Chapter 1: SMD components and plug-in (THT) components

So, what is the difference between SMD components and plug-in (THT) components?

1、 The difference between the two are as below:

1.1 SMD components have small size, light weight, and are easier to solder than plug-in components.

1.2 One important benefit of SMD components is that they improve the stability and reliability of the circuit; Because the SMD component has no leads, it reduces stray electric and magnetic fields, which is particularly effective in high-frequency analog circuits and high-speed digital circuits.

2、 Soldering method for both

2.1 Method for soldering SMD components:

Place the component on the solder pad, apply the prepared SMD solder paste on the surface of the component and the contact area between the solder pad, and then heat the connection between the solder pad and the SMD component with a 20W internal heating electric soldering iron (the temperature should be between 220~230 ℃). Once the solder melts, remove the electric soldering iron and wait for the solder to solidify before welding is completed. After welding, tweezers can be used to clamp the soldered components to see if there is any looseness. If there is no looseness, it means that the soldering is good. If there is looseness, reapply solder paste and weld again according to the above method.

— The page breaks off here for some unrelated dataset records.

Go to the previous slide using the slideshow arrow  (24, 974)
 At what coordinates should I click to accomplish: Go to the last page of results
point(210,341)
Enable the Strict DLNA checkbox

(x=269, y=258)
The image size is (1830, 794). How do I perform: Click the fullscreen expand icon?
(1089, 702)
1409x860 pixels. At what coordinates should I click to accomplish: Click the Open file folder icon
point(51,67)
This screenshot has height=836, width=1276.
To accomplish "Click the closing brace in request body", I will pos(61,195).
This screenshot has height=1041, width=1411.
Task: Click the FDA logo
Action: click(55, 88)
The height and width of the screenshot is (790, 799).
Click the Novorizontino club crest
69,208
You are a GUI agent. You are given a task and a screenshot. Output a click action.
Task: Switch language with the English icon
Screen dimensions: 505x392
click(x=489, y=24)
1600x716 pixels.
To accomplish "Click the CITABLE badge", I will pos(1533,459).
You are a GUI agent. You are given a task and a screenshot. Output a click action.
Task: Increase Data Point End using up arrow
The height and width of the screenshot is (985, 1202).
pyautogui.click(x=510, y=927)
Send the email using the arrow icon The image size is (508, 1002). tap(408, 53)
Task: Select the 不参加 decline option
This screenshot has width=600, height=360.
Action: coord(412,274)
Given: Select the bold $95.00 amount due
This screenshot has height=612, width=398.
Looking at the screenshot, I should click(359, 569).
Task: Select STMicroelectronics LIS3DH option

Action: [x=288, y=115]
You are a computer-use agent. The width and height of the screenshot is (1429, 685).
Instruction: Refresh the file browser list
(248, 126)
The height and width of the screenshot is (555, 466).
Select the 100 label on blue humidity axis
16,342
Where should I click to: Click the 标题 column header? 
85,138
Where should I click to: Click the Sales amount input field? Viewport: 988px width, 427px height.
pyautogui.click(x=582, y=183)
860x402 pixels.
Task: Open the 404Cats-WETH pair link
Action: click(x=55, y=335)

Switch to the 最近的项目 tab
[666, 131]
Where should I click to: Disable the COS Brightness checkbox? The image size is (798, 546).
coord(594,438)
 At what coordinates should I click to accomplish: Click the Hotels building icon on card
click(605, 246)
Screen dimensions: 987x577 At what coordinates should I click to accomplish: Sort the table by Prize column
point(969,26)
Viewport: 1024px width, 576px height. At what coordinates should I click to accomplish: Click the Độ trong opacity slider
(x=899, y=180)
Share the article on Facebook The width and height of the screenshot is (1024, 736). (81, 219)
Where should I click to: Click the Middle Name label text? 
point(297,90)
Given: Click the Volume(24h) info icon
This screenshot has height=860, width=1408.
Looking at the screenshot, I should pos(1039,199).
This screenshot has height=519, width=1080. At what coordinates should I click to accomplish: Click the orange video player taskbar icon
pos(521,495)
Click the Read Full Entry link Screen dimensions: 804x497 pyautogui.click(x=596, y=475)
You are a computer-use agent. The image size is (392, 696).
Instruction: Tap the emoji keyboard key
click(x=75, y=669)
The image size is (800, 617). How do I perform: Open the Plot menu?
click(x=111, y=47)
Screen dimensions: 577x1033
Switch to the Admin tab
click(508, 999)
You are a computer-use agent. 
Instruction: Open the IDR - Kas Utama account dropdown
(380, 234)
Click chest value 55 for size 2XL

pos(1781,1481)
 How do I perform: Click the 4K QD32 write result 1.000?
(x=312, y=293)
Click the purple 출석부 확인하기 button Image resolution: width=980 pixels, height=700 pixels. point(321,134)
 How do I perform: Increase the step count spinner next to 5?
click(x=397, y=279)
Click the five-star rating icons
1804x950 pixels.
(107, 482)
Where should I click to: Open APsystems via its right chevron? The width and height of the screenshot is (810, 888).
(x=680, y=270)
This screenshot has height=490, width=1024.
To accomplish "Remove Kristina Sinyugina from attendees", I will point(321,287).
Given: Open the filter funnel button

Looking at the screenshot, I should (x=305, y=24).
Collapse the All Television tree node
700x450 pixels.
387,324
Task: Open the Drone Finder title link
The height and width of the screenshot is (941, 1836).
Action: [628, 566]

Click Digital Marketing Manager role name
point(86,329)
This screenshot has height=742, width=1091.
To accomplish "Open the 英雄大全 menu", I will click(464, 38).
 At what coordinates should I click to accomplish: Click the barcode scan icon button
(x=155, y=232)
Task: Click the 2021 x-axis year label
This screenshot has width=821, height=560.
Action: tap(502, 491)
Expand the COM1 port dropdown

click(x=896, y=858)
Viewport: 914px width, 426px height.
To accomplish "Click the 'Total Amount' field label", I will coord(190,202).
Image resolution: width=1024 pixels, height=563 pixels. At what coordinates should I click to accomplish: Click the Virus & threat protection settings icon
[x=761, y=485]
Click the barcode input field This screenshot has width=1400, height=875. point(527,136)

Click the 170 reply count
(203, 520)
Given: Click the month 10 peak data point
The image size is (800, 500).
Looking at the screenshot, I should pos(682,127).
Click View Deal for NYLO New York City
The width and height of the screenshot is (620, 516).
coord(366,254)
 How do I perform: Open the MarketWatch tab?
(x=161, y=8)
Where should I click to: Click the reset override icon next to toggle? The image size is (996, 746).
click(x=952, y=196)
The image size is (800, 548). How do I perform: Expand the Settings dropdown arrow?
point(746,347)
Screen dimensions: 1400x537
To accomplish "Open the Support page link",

2.2 Method for soldering THT components:

When soldering all pins, solder shall be added to the soldering iron tip, and flux shall be applied to all pins to keep them wet. Touch the end of each pin of the chip with a soldering iron tip until the solder flows into the pins. After all pins are soldered, wet the pins with flux to clean the soldering tin, so as to eliminate any short circuit and overlap. Finally, use tweezers to check whether there is faulty soldering. After the inspection, remove the flux from the circuit board and carefully wipe the hard brush along the pin direction with alcohol until the flux disappears.

Chapter 2: Complete process of PCBA

Then, after learning something about the components, here is a complete process of PCB board assembly:

Step 1: Apply solder paste to the PCB board

In this step, obviously the stainless-steel stencil and the solder past will be used.

Solder paste should be evenly applied to the circuit board in the right PADs and locations needed.

Step 2: Use the mounting machine to Pick and place

Surface mounted components or SMDs, should be placed on a prepared PCB by an automated mounting machine. Then, the components need to be soldered onto the correct pads on the circuit boards.

Step 3: Going through the reflow to soldering the components

This process will help make the solder paste solidify and in order to adhere the components to the PCB, the solder paste needs to go into the reflow and stay for a period of time to get better soldering.

Step 4: Inspect the semi-finished PCB assembly

Once the reflow process is finished and the mount components are soldered into the correct place, comes the current PCB inspection during the SMT stage. The assembled board should be tested and inspected for functionality, such as using ICT jigs, AOI, etc.

Ways to check the PCBA quality include the basic following:

Manual inspection: A visual inspection should be made by the production worker and the person from the quality department to ensure the good quality of a PCB.

Automatic optical inspection (called AOI): An inspection method and a certain machine more appropriate for larger batches of PCBAs. An automatic optical inspection machine, or AOI machine, uses high-powered cameras, set at different angles to view the solder connections.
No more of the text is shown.